Extraction and Purificationof SNTI

Extraction and Purification
of SNTI The Soap Nut Trypsin Inhibitor was isolated and purified from soap nut seeds (Sapindus trifoliatus L.) according to the procedure adopted by Annapurna and Siva Prasad [42] and the results are shown in the Table- 2.

The extraction procedure was carried out maintaining physiological conditions and ice cold acetone was used to remove lipids. The endosperm was collected from the seeds after the removal of the hard seed coat and 25 g of the endosperm was homogenized with 200 ml of 0.1M sodium phosphate buffer, pH 7.6 and then made up to 250 ml with the same buffer. The extract was then centrifuged at 2500 rpm for 15 minutes at 4 ºC and the supernatant (230 ml) was used in further steps.

Table 2. Summary of purification of soap nut seed protease inhibitor
The supernatant (230 ml) was treated with 50 % ice cold acetone (1:5 V) and the resultant mixture was centrifuged at 2500 rpm for 15 minutes at 4 ºC to remove lipids. The resultant defatted solution was subjected to ammonium sulphate precipitation.

To the supernatant (200 ml) from acetone fractionation, solid ammonium sulphate (62.6 g) was added gradually with constant stirring at 4 ºC to obtain 50 % saturation. The mixture was allowed to stand overnight at 4 ºC. The precipitate was collected by centrifugation at 2500 rpm for 15 minutes at 4 ºC, then dissolved in 30 ml of 0.1 M sodium phosphate buffer pH 7.6 and dialyzed against the same buffer.

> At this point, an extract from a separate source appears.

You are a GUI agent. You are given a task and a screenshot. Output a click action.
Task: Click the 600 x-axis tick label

Proteins have numerous functional groups that can have both positive and negative charges. Ion exchange chromatography separates proteins with regards to their net charge. If a protein has a net positive charge at pH 7, then it will bind to a column of negatively charged beads, whereas a negatively charged protein would not. By changing the pH so that the net charge on the protein is negative, it too will be eluted.

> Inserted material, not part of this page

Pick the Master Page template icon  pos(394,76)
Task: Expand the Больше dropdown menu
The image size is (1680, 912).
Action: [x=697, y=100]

The dialyzed sample (172 mg) was loaded on a CM-Cellulose column (2×80cm) previously equilibrated with 0.1M sodium phosphate buffer pH 7.6. After washing with 250 ml of the equilibration buffer, the following stepwise elution was performed with 200 ml each of 0.1M, 0.2M, 0.3M, 0.4M and 1.0 M NaCl in 0.1 M phosphate buffer pH 7.6. Fractions of 5 ml were collected at a flow rate of 60 ml per hour. These fractions were assayed for protein by measuring their absorbance at 280 nm as well as the inhibitory activity against trypsin using BAPNA as the substrate. The elution profile of CM-Cellulose chromatography for the inhibitor is shown in Fig. - 1. The fractions containing trypsin inhibitory activity (fractions 42-48) were pooled, dialyzed against distilled water at 4 ºC and lyophilized. The protein yield from ion exchange chromatography was 112 mg.

The sample from ion exchange chromatography (110 mg) was dissolved in 0.1 M phosphate buffer pH 7.6 and was loaded on Sephadex G-100 column (1.8 × 30 cm) which was previously equilibrated with 0.1 M phosphate buffer, pH 7.6. The inhibitor was eluted with the same buffer. 2 ml fractions were collected at a flow rate of 12 ml per hour and the protein was monitored by measuring the absorbance at 280 nm. The trypsin inhibitory activity of the fractions was assayed using BAPNA as the substrate.